Upon review of the patient’s clinical presentation, it is important to note that the patient’s 2-week history of facial numbness suggested a diagnosis other than IFS, which is classically an aggressive and rapidly destructive process. Another key reason to search for an alternative diagnosis in this case was the patient’s ANC. Parikh et al. [5] reported 45 consecutive cases with IFS that presented with an ANC of less than 1,000, which was not the case in the patient we discuss. It is critical to consider the diagnosis of PTLD in an immunosuppressed patient with an invasive sinonasal mass, particularly in settings without a suppressed ANC.

Cases of PTLD can present at any time and have been reported in transplant recipients as early as 1 month to 10 years after surgery [7]. Patients with head and neck manifestations may present with a mononucleosis-like syndrome, a palpable neck mass, nasal obstruction, as well as facial paresthesia and numbness [8,9]. Previous reports of sinonasal PTLD have noted nasal airway obstruction as the primary presenting symptom [8]. Sphenoid sinus and skull base PTLD have rarely been reported [7].

Prompt diagnosis can be obtained with frozen-section biopsy, which can help differentiate PTLD from IFS. Frozen-section biopsy for IFS has been noted to have 84% sensitivity on hematoxylin and eosin staining and assists in establishing the diagnosis as well as planning surgical debridement [10]. Staining for Mucor reveals broad, thin-walled, nonseptate hyphae while Aspergillus is identified by septated, regularly branched hyphae of uniform diameter. IFS histopathologic staining demonstrates coagulative necrosis that is identifiable on hematoxylin and eosin-stained section. Confirmatory stains of angioinvasion by fungal hyphae frequently require special stains with periodic acid Schiff and Grocott staining. PTLD histopathology can vary and may present as small lymphocytes, plasma cells, immunoblasts, or Reed-Sternberg/Hodgkin cells with immunohistochemistry staining (table 1) [11].
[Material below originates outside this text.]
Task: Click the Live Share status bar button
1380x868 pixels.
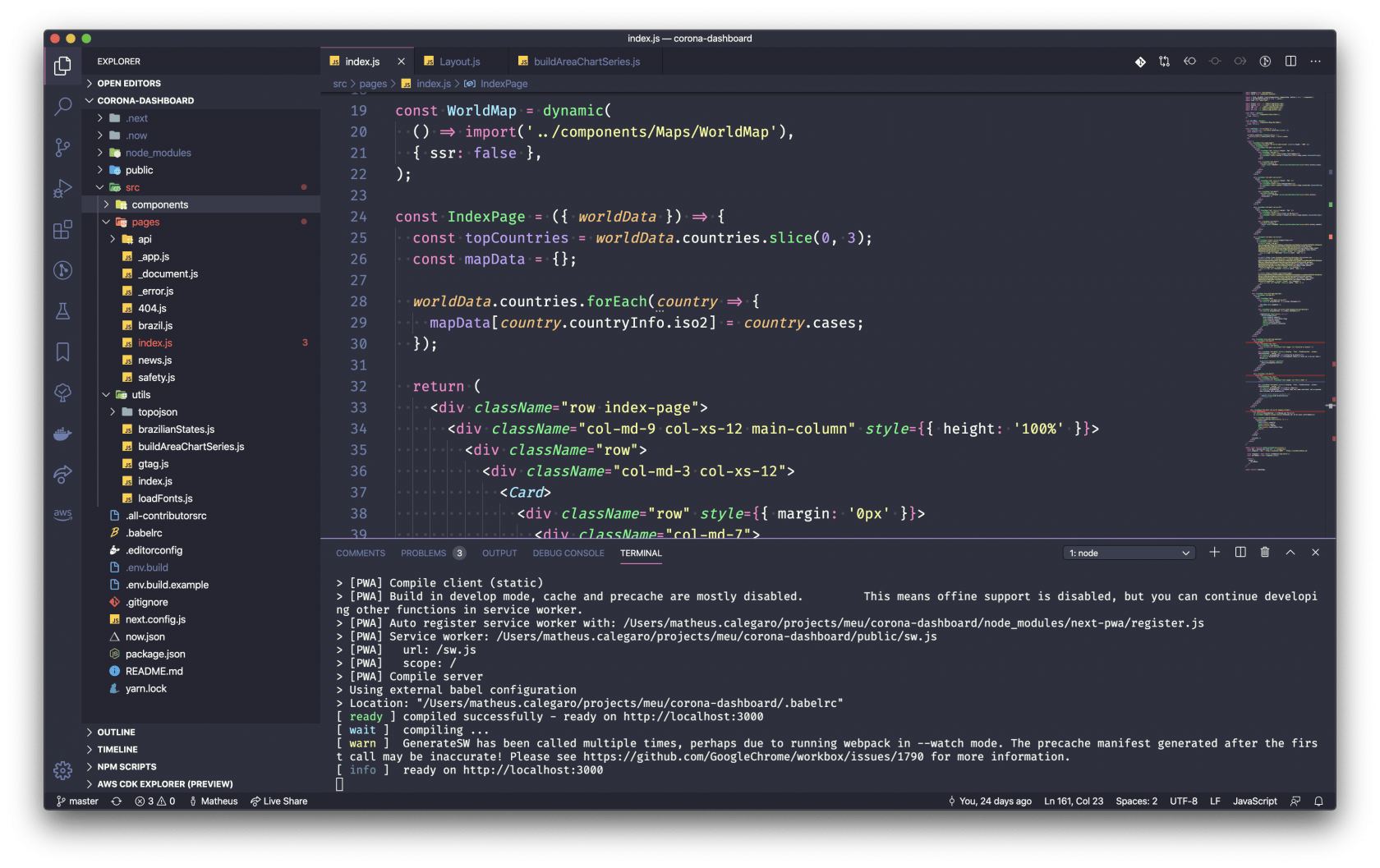Action: point(279,801)
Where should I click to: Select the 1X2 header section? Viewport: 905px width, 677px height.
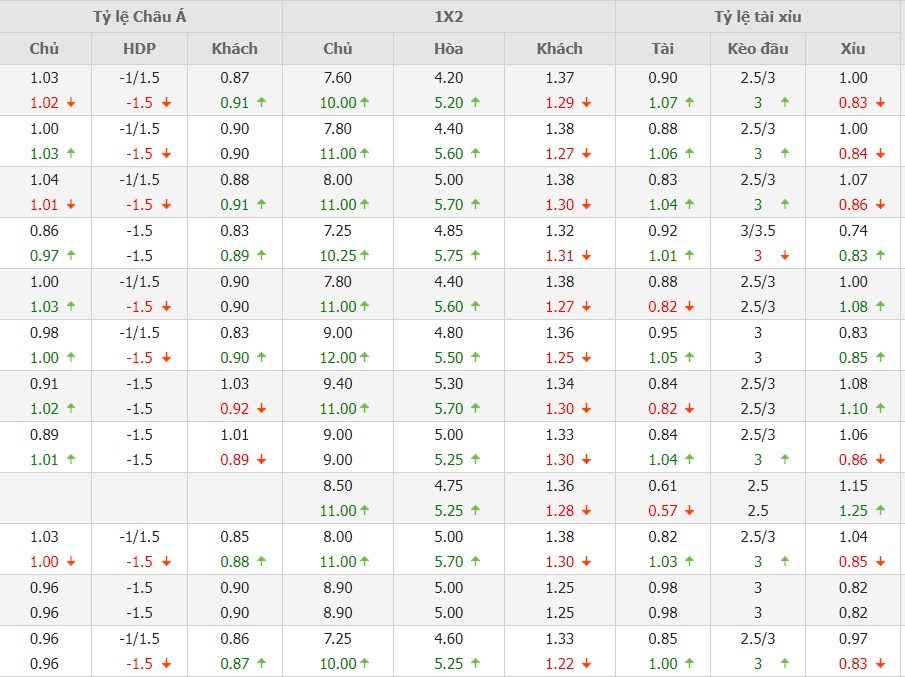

Timely diagnosis of PTLD is paramount due to the vastly different treatment compared to IFS. Management of PTLD includes immediate reduction of immunosuppressive therapy [12]. With the advent of immunomodulation and monoclonal antibodies, new therapies of PTLD have been directed towards the use of interferon, intravenous immunoglobulins, anti-B cell antibodies, as well as cellular therapies with cytotoxic T lymphocytes directed against EBV-specific antigens [13]. In certain cases of isolated PTLD, such as in our case, localized radiation therapy may play a pivotal role in the patient’s treatment.

This case illustrates the importance of having a high index of suspicion of PTLD in the differential diagnosis of transplant recipients with aggressive paranasal sinus lesions. Although relatively rare, sinonasal PTLD is probably more common than reported given the ever-increasing population of organ transplantation patients. Prompt diagnosis is critical to initiate the appropriate therapy due to high morbidity and mortality of the respective disease processes and to avoid unnecessary exposure to toxic antifungals that are typically necessary in IFS.